Hadfield prepared for spacewalking
A view like no other
Chris Hadfield arrived at the International Space Station (ISS) prepared to lead an assortment of spacewalks—activities outside the orbiting science laboratory intended to keep it safe for its six astronauts and productive for a growing number of science experiments. The two-time spaceflight veteran is also trained to lead a response to a serious external breakdown that could jeopardize the future of the entire outpost.
Recalling the challenge and lure of his previous extravehicular activities (EVA), or spacewalks, Hadfield says, "The risk is high. It's like the most complicated surgery a surgeon can do. It's also a tremendous personal experience. It's moving as a human to witness the Earth, the Station and the universe in a single glance."
The list of possible two-person spacewalks on the Station's US Operating Segment that await Hadfield and his crewmates include the replacement of a failed electronics box called a Main Bus Switching Unit (MBSU), the deployment of power and data cables to prepare for the arrival of a new Russian science module and the installation of grapple bars on two cooling system radiator panels.
"We are trained to do all of those things. We have deep skill sets," said Hadfield, who could be paired with either NASA astronauts Kevin Ford, Chris Cassidy or Tom Marshburn. "But it's not a make or break thing. We will do whatever the program asks."
The scheduling depends on the long-term reliability of the MBSU, which sustained a partial failure in late 2011; the timing of the Russian lab launch; and the flight rate of the first US commercial supply missions, which included some of the spacewalk hardware.
To be eligible for spacewalks, Station crews train in basic EVA skills that could be crucial to any task, including saving the lab from serious failures involving the vital solar power, thermal control and life support systems, computer networks or the communication and navigation hardware. The National Aeronautics and Space Administration (NASA) managers maintain a list of a dozen or so external components—called the Big 12—whose failure would require the astronauts to break with their science routine and join with Mission Control in orchestrating a repair within one to two weeks. The failure of any of these components could mean losing the Station, so the stakes are high.
There are two training sites. Both feature large swimming pools where the buoyancy of the water simulates weightlessness. NASA's Neutral Buoyancy Laboratory (NBL) is located near the Johnson Space Center in Houston. The NBL stretches 62 metres long and holds over 23 million litres of water, large enough to submerge mockups of the equipment spacewalkers will work with in orbit. Cosmonauts train in the smaller Hydrolab, located at the Yuri Gagarin Cosmonaut Training Center in Star City, near Moscow.
The US spacesuit is called the Extravehicular Mobility Unit (EMU), Russia's the Orlan.
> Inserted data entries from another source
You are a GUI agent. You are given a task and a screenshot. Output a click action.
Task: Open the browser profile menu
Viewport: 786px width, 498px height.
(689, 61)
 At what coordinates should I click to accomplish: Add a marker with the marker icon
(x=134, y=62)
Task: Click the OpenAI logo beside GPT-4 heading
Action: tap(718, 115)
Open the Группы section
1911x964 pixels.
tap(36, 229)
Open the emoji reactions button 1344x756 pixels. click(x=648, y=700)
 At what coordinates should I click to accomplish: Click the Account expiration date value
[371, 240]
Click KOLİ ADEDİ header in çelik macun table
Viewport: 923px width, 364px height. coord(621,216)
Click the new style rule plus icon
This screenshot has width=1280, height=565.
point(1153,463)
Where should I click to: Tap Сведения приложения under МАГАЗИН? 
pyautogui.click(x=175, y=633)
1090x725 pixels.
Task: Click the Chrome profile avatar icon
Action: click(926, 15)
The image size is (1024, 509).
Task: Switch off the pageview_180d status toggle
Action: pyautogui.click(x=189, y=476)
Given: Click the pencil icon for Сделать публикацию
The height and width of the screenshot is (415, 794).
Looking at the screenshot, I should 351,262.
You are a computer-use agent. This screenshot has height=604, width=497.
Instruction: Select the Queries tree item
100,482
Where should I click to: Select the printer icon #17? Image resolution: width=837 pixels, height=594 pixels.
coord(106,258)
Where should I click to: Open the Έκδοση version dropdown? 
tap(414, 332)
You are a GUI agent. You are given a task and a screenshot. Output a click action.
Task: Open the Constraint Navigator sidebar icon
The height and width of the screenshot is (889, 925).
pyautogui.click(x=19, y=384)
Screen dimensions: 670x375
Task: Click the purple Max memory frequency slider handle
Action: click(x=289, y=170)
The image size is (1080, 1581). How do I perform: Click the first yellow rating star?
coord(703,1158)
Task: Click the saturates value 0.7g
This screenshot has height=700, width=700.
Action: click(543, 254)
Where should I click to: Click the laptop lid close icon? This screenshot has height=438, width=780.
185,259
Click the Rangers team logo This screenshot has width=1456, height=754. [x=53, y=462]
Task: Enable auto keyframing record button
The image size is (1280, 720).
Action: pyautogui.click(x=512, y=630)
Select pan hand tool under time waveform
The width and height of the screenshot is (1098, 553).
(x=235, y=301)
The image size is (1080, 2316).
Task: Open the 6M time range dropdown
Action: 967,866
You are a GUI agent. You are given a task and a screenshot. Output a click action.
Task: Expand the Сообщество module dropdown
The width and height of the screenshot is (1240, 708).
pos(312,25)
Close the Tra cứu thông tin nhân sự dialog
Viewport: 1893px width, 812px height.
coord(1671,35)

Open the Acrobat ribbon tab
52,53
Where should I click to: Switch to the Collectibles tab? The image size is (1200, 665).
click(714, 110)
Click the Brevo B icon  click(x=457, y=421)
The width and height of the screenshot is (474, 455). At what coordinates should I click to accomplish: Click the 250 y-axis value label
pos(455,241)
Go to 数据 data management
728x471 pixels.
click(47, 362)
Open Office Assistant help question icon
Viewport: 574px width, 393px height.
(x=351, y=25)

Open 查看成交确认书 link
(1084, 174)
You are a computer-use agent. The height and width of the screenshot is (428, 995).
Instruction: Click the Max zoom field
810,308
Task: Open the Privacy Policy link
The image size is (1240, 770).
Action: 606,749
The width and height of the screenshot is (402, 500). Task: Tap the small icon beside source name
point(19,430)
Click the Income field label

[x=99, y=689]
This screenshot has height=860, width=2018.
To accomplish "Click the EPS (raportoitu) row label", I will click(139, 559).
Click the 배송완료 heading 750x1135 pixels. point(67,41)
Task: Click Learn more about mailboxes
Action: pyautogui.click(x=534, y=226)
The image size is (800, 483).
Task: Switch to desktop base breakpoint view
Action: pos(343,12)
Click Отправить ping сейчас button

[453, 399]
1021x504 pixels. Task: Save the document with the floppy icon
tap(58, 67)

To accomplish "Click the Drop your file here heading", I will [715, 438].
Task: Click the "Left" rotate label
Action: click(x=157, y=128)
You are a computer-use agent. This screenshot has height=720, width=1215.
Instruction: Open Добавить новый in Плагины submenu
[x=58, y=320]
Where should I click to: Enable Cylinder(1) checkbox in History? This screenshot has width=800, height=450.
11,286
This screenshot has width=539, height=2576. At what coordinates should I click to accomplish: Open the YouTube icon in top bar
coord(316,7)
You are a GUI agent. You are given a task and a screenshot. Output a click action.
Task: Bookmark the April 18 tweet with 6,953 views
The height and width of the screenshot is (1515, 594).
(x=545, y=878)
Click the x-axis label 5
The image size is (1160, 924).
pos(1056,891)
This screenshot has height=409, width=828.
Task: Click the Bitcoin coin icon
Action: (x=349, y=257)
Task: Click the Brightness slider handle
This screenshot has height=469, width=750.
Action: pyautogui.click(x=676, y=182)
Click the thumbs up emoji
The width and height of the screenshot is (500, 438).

Both of the bulky garments provide protection from the lethal vacuum of space, solar and cosmic radiation, tiny meteoroid impacts and extreme temperature swings, as the ISS moves from sunlight to darkness.
The Space Station is equipped with US as well as Russian airlocks.
Once they emerge, spacewalkers tether themselves to the outside of the Station to prevent themselves from drifting away. NASA's suit is also equipped with SAFER, a jet back that a displaced spacewalker could use to steer himself back to the outpost.
Should Hadfield perform a spacewalk during Expedition 34/35 it will be his third, having conducted two previously in 2001 when he installed Canadarm2 to the ISS.